WORK INSTRUCTIONS: Which lines come from the start of the records through the line that holds "Choose the Report missing package link"? Write them out word for word.

(Dataset records)
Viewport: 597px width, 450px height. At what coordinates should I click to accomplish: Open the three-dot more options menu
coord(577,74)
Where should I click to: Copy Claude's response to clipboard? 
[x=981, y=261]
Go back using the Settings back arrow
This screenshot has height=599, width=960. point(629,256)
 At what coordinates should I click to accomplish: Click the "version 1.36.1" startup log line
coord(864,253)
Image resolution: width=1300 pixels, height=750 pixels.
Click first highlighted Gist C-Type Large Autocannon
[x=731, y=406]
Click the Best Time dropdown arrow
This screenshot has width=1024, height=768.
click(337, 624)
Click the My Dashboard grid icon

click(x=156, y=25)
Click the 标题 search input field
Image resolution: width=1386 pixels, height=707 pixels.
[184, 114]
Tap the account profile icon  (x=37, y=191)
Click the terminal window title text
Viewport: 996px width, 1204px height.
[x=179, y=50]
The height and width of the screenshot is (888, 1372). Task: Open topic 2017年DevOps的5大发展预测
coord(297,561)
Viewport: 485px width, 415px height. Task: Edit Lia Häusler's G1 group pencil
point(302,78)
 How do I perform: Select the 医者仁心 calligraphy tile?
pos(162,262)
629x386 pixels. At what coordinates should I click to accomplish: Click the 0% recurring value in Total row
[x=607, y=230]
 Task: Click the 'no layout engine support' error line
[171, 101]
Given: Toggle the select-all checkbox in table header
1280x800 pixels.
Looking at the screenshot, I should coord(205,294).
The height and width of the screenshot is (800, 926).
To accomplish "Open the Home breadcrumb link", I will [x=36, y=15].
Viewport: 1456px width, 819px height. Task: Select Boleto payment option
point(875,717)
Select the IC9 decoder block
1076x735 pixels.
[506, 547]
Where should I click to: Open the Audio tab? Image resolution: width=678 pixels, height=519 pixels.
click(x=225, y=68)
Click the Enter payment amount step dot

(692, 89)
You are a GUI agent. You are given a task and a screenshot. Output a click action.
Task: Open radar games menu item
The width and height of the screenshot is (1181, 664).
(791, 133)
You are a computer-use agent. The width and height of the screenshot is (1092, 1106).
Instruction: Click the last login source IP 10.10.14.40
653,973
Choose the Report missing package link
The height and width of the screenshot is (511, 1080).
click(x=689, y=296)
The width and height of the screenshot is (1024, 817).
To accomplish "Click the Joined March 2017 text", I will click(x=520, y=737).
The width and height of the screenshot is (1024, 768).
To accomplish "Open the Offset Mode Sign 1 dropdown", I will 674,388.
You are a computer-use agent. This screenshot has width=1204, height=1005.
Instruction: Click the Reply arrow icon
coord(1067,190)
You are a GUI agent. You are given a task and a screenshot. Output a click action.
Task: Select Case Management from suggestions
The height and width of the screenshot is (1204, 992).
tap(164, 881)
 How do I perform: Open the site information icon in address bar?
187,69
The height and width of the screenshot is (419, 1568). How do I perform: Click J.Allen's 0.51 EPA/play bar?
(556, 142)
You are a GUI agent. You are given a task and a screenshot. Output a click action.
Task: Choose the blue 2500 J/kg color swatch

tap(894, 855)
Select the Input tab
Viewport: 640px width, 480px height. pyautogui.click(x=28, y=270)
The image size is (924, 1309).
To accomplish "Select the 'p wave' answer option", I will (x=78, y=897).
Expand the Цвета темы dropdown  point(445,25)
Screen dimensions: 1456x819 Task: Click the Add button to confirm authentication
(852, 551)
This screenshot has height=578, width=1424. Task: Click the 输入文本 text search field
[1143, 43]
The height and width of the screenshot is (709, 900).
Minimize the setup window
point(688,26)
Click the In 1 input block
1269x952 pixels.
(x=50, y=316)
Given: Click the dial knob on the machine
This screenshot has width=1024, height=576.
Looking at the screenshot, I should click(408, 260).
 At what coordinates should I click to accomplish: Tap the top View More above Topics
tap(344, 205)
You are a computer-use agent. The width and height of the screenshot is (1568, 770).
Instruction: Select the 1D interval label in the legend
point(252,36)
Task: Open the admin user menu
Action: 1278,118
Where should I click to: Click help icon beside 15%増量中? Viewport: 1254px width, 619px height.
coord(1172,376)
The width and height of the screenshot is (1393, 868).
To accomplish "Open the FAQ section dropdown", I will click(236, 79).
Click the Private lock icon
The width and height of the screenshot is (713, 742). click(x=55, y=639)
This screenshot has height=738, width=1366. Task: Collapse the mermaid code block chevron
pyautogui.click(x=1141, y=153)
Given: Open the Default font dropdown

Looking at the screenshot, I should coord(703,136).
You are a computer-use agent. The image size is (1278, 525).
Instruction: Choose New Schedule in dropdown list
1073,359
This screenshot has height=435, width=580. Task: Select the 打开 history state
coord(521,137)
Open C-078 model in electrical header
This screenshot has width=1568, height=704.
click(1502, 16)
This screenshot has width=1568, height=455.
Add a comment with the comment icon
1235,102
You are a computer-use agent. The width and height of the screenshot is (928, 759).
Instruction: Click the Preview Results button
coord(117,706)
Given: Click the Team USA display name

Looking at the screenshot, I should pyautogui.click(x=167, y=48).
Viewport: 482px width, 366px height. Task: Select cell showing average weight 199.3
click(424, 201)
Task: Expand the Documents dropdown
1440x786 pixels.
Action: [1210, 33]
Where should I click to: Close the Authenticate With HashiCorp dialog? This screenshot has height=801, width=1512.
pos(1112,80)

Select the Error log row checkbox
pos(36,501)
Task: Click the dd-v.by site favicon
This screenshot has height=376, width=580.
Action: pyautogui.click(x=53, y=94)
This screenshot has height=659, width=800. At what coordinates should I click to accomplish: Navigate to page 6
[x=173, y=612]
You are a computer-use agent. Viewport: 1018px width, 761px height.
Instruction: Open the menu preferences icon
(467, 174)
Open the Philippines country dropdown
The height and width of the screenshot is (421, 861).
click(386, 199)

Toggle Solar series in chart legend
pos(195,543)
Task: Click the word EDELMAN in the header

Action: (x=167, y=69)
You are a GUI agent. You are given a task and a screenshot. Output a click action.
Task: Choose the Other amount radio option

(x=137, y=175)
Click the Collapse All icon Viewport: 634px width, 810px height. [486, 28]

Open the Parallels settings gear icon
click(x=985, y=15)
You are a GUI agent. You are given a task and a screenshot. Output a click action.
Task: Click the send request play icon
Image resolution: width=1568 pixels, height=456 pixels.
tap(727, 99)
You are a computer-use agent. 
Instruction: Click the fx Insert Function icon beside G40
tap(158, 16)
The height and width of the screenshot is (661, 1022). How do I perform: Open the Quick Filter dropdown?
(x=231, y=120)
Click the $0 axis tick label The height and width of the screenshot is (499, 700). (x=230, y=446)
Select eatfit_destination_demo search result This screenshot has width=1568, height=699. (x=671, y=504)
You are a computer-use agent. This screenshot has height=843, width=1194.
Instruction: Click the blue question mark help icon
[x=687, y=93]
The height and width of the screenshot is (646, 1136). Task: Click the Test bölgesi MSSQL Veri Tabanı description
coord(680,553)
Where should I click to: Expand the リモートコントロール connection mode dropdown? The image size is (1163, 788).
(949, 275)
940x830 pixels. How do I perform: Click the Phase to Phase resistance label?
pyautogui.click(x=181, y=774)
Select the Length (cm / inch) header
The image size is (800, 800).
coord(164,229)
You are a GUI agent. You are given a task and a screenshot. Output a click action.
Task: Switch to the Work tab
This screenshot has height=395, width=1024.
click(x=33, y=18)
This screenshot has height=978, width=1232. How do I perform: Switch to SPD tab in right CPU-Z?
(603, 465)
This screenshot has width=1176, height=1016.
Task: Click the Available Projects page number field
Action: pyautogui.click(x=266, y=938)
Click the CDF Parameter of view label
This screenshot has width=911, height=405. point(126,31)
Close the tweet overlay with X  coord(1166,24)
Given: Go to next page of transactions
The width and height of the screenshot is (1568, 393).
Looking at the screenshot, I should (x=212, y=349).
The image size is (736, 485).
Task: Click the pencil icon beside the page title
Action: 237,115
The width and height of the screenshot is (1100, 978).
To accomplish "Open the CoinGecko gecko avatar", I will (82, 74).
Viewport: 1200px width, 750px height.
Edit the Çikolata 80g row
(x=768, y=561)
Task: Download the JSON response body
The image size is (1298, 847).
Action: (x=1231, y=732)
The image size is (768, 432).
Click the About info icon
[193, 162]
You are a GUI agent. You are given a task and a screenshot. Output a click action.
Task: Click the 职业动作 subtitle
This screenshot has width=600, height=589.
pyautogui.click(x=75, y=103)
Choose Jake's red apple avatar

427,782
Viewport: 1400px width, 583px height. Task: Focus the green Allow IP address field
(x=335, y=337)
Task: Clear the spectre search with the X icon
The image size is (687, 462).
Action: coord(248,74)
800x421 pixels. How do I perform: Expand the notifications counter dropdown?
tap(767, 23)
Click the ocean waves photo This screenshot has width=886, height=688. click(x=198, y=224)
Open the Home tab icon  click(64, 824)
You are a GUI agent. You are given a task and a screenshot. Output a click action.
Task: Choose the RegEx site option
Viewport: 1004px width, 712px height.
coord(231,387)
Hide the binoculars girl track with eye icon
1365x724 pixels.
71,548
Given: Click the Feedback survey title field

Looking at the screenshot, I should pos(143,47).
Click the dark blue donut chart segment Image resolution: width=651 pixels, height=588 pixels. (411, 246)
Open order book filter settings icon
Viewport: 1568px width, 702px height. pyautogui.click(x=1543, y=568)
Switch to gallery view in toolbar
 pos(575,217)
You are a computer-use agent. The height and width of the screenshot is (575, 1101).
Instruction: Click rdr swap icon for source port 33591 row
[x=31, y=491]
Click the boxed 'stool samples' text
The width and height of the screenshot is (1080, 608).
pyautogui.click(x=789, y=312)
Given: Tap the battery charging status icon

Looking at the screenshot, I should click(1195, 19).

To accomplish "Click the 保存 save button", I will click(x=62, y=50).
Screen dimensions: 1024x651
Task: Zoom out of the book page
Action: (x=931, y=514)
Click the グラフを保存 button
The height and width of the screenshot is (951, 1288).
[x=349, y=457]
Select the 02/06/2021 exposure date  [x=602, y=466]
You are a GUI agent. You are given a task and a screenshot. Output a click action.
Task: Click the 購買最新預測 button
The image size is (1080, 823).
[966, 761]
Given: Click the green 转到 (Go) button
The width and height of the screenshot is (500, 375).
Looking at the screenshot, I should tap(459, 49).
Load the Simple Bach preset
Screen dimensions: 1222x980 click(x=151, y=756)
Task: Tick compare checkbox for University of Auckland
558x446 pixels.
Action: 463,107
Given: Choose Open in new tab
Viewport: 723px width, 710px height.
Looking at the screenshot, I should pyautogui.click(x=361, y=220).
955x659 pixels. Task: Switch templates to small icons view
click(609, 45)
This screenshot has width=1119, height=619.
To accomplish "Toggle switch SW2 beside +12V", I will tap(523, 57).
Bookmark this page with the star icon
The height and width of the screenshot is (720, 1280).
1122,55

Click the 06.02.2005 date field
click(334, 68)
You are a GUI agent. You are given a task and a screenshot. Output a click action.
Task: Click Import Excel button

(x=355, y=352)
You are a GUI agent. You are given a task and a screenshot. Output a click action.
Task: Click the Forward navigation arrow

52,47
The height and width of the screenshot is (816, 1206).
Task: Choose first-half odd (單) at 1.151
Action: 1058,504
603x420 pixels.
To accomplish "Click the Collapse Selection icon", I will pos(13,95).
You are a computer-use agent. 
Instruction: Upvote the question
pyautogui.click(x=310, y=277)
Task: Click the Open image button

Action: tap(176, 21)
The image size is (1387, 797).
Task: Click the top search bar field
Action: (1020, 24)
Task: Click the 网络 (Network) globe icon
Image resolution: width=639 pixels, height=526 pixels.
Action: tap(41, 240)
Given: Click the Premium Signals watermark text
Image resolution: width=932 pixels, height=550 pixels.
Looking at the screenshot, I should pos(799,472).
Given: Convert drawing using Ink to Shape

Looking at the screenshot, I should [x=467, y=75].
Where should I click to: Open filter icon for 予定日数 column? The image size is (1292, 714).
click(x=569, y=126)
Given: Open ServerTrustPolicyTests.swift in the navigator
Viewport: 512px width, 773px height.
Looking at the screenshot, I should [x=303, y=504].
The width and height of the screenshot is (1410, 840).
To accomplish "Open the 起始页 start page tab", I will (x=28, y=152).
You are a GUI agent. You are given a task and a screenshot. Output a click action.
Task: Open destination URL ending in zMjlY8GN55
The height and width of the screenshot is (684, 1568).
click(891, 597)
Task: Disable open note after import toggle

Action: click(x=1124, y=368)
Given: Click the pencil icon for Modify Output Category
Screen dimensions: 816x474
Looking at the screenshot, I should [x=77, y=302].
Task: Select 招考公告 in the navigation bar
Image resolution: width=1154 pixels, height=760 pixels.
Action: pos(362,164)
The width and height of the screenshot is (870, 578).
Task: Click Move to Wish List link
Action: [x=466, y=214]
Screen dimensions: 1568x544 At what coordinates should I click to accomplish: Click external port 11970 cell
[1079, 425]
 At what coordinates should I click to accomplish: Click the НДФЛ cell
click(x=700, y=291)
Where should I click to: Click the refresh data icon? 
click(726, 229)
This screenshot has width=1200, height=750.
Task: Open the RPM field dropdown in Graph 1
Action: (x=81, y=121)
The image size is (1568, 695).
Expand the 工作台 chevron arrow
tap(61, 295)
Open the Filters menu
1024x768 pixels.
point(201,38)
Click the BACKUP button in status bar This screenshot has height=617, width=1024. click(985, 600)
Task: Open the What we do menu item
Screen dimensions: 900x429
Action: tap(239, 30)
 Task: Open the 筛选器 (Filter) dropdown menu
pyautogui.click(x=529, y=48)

ANSWER TO THIS TASK:
Viewport: 597px width, 450px height. At what coordinates should I click to accomplish: Open the three-dot more options menu
coord(577,74)
Where should I click to: Copy Claude's response to clipboard? 
[x=981, y=261]
Go back using the Settings back arrow
This screenshot has height=599, width=960. point(629,256)
 At what coordinates should I click to accomplish: Click the "version 1.36.1" startup log line
coord(864,253)
Image resolution: width=1300 pixels, height=750 pixels.
Click first highlighted Gist C-Type Large Autocannon
[x=731, y=406]
Click the Best Time dropdown arrow
This screenshot has width=1024, height=768.
click(337, 624)
Click the My Dashboard grid icon

click(x=156, y=25)
Click the 标题 search input field
Image resolution: width=1386 pixels, height=707 pixels.
[184, 114]
Tap the account profile icon  (x=37, y=191)
Click the terminal window title text
Viewport: 996px width, 1204px height.
[x=179, y=50]
The height and width of the screenshot is (888, 1372). Task: Open topic 2017年DevOps的5大发展预测
coord(297,561)
Viewport: 485px width, 415px height. Task: Edit Lia Häusler's G1 group pencil
point(302,78)
 How do I perform: Select the 医者仁心 calligraphy tile?
pos(162,262)
629x386 pixels. At what coordinates should I click to accomplish: Click the 0% recurring value in Total row
[x=607, y=230]
 Task: Click the 'no layout engine support' error line
[171, 101]
Given: Toggle the select-all checkbox in table header
1280x800 pixels.
Looking at the screenshot, I should coord(205,294).
The height and width of the screenshot is (800, 926).
To accomplish "Open the Home breadcrumb link", I will [x=36, y=15].
Viewport: 1456px width, 819px height. Task: Select Boleto payment option
point(875,717)
Select the IC9 decoder block
1076x735 pixels.
[506, 547]
Where should I click to: Open the Audio tab? Image resolution: width=678 pixels, height=519 pixels.
click(x=225, y=68)
Click the Enter payment amount step dot

(692, 89)
You are a GUI agent. You are given a task and a screenshot. Output a click action.
Task: Open radar games menu item
The width and height of the screenshot is (1181, 664).
(791, 133)
You are a computer-use agent. The width and height of the screenshot is (1092, 1106).
Instruction: Click the last login source IP 10.10.14.40
653,973
Choose the Report missing package link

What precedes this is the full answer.